In this course, I am mainly focussing on the face to face interview. That is the sort of interview you will likely face when you get onto the shortlist for a job – although online interviews are becoming more common as we practice social distancing during the Coronavirus pandemic.

However, you may also experience other types of interview:

  • Typically a first stage interview will be by telephone or online. The purpose of this initial interview is to select a shortlist of candidates for a full interview. The interview may be carried out by an HR person or a recruitment consultant. You should prepare as I advise in this course, and I cover online interviews in a later lesson in this course.

  • Another method commonly used to select candidates for the face to face interview is the online questionnaire. These may be a personality questionnaire or aptitude tests, or both. There are no tips and tricks that can get you through these. Just make sure you have a strong internet connection and be honest in the tests. They are designed to catch you out if you lie, so just be straight with it.

  • I have read a couple of articles about AI being used for candidate selection. I haven't seen this in real life yet, and I am not sure how AI would be deployed other than to scrutinise CVs and application forms. I think we are someway from interviews being conducted by computer.

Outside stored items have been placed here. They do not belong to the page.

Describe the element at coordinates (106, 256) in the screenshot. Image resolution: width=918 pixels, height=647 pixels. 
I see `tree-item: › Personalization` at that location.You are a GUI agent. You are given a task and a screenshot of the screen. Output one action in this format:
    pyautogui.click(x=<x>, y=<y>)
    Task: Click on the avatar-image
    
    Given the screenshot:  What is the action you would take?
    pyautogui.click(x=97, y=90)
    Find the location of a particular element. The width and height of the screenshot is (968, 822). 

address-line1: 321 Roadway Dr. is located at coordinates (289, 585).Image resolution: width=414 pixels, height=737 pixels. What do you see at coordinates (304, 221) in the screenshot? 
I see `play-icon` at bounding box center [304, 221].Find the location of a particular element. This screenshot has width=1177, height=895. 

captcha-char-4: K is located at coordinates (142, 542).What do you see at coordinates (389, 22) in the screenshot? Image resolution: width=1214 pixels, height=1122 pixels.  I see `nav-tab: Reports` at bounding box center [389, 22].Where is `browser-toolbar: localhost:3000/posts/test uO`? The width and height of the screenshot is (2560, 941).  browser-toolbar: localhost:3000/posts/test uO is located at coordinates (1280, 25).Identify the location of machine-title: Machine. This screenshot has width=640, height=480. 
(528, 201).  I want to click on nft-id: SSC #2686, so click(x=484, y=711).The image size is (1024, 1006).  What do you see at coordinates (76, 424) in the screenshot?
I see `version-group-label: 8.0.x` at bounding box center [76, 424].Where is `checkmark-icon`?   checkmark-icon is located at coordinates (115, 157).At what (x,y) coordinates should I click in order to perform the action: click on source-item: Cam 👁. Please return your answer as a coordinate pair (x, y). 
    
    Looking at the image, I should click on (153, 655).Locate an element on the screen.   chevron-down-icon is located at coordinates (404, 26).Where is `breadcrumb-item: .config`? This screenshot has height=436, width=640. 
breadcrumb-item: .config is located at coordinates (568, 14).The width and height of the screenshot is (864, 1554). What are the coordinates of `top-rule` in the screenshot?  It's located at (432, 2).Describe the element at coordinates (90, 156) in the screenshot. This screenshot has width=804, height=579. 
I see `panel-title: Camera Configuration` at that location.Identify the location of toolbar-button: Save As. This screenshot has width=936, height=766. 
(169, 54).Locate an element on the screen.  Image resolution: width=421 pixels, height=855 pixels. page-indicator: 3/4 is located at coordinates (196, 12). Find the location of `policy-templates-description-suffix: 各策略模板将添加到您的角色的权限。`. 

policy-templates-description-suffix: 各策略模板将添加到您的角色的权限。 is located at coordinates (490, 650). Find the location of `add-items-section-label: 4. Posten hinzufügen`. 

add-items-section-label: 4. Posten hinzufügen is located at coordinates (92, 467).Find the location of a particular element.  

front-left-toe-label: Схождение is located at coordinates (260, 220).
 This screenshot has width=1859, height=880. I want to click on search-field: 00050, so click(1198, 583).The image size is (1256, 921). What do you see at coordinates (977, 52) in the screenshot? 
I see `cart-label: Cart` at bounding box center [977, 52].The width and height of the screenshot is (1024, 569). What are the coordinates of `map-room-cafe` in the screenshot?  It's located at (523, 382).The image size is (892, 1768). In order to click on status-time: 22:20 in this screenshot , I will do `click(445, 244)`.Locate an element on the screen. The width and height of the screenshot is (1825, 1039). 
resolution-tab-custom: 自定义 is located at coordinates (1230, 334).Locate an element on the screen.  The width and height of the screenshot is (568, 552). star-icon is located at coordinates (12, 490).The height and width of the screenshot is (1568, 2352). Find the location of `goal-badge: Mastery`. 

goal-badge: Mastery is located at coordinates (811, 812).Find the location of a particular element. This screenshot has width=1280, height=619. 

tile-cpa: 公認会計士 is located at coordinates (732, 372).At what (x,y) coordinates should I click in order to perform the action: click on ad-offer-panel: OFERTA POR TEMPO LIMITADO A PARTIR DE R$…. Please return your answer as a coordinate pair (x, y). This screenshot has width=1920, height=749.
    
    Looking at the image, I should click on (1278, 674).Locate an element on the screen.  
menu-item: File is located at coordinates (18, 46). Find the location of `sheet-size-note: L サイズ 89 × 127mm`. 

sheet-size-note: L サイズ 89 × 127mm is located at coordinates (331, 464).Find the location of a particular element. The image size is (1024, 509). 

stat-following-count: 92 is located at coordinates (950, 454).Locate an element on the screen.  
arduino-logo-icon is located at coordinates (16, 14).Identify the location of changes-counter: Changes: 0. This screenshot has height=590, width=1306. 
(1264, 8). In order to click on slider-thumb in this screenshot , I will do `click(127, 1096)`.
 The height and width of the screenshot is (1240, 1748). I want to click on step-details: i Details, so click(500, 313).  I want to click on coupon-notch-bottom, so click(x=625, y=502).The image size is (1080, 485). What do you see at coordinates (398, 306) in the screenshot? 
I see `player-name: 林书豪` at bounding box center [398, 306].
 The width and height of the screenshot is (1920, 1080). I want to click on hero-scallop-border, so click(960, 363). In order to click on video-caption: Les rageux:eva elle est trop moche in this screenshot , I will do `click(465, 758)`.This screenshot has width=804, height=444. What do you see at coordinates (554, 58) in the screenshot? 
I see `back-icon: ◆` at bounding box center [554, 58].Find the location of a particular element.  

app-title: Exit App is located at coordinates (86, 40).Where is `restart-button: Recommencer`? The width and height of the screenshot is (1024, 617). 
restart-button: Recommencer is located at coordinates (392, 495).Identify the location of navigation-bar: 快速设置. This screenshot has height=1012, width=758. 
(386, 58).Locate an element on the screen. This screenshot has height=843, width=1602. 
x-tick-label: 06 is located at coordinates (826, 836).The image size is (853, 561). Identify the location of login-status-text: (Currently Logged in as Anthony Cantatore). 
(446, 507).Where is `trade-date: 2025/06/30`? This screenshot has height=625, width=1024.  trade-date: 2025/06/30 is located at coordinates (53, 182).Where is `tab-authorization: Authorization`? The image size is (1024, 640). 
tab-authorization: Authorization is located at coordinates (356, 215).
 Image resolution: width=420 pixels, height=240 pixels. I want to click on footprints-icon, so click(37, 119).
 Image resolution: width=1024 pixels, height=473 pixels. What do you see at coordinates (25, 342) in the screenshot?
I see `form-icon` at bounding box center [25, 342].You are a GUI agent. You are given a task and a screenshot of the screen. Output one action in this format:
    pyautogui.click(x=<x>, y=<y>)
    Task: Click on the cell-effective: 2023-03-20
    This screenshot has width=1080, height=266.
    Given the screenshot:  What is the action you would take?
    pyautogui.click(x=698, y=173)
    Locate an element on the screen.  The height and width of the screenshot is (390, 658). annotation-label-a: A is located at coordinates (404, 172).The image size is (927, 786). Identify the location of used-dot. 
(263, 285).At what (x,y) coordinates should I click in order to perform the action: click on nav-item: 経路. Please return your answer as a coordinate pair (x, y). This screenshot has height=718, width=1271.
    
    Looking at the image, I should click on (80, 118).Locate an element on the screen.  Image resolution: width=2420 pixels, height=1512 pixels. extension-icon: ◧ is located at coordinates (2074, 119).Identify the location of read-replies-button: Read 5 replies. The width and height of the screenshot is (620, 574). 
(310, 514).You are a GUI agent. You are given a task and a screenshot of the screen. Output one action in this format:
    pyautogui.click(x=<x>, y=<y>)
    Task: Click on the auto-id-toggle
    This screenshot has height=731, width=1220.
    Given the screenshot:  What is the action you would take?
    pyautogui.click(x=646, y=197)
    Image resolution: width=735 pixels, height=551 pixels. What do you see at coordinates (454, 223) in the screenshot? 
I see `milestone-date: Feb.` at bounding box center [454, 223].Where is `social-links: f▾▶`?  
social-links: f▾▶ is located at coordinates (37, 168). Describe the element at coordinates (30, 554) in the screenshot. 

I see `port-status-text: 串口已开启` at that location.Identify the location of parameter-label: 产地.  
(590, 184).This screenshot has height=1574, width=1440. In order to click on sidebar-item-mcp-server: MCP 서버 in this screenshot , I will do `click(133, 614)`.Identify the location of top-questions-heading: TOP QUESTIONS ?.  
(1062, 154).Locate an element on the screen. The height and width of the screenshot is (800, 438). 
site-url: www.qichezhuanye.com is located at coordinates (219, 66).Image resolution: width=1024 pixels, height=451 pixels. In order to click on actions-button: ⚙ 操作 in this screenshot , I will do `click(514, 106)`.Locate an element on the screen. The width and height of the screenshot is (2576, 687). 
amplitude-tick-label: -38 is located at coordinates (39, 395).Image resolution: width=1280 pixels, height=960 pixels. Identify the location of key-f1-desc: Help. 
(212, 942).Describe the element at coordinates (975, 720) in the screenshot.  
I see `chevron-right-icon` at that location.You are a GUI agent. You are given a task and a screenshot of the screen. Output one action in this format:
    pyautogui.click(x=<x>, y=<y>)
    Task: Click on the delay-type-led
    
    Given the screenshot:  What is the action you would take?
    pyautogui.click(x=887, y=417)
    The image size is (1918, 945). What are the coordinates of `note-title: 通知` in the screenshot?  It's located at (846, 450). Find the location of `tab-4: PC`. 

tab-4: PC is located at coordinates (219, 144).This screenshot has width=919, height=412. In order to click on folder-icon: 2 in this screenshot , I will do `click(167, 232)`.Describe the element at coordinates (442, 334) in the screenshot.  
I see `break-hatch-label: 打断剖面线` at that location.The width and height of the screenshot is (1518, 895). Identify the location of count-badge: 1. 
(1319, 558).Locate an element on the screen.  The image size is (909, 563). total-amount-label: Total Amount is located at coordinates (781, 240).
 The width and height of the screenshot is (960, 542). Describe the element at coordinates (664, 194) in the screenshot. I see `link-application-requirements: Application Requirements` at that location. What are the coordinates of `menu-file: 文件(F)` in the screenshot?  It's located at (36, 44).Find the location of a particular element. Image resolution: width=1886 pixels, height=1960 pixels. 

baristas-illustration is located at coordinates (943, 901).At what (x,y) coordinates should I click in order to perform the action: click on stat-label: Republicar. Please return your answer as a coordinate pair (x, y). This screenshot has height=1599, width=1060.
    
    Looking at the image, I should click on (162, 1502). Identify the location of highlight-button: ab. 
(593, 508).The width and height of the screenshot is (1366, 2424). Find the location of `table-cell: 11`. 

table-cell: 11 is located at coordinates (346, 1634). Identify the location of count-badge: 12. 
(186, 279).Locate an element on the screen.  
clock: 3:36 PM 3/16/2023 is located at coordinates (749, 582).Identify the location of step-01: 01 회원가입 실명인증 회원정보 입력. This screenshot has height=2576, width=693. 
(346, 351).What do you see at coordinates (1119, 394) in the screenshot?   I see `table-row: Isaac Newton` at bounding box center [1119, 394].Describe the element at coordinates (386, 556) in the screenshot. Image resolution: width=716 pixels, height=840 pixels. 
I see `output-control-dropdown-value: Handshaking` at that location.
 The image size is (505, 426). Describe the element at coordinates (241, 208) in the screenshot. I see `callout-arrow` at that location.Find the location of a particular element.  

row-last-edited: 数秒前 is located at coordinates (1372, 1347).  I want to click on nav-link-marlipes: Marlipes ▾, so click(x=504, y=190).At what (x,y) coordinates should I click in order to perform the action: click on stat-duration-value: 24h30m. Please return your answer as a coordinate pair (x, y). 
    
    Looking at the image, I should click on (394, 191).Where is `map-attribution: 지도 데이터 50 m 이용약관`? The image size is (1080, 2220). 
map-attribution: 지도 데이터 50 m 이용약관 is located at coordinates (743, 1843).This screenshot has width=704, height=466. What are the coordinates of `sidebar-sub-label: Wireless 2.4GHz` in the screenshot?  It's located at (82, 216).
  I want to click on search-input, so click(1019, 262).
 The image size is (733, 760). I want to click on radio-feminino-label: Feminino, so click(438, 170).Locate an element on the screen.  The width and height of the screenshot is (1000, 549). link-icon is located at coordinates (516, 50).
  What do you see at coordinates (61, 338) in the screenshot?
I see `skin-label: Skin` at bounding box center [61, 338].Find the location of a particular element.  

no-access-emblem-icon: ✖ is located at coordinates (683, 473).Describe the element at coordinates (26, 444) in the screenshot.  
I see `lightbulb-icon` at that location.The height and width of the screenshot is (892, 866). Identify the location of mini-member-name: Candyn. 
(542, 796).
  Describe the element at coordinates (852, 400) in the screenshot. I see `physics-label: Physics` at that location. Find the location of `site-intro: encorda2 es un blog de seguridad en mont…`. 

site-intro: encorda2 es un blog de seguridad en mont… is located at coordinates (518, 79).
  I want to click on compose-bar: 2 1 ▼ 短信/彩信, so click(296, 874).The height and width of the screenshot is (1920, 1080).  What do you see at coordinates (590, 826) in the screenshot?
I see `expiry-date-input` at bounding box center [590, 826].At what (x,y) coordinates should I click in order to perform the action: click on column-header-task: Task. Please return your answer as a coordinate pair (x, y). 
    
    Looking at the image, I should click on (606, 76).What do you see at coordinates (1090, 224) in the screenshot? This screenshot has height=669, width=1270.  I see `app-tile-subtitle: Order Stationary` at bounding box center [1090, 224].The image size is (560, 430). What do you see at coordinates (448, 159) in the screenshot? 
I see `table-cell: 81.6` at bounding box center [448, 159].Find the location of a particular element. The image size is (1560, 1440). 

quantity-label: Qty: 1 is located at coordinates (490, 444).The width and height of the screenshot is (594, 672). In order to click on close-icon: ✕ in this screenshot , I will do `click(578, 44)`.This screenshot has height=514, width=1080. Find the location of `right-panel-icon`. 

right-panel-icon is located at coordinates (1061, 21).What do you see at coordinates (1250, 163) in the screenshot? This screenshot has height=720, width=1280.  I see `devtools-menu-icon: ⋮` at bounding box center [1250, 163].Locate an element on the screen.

  • When you get through the first level of interview, you may be invited to an assessment centre. Typically, these are residential centres where you undergo individual interviews, group exercises, and aptitude tests over several days. Assessment centres are becoming rarer because they are expensive to run. I personally have been on two assessment centres for jobs in the past. Although hard work, I found both to be very positive experiences. As a candidate, you are tested very thoroughly, but that does help build your confidence in your abilities and, because you get to know the interviewers during your time there, means you can have a much more fulfilling interview experience.

Preparing for the Interview Action

Now you have finished this lesson, start work on your interview project plan. Check the job description against your Interview Skills Balance Sheet. Plan your route and your outfit for the day. Rehearse possible questions, and consider positive responses to "difficult" questions – where you have a gap.

And when you have done that, relax and visualise the benefits of getting this role in this organisation.

Thank you for listening to this lesson. In our next lesson, we arrive at the day before the interview.